What you need to do:
Scan the entries below and extract each line with the word "screenshot" in it.

Recorded information:
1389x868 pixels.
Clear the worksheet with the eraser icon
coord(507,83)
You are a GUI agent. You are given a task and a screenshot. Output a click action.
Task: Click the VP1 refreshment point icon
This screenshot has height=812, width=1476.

Task solution:
You are a GUI agent. You are given a task and a screenshot. Output a click action.
This screenshot has height=812, width=1476.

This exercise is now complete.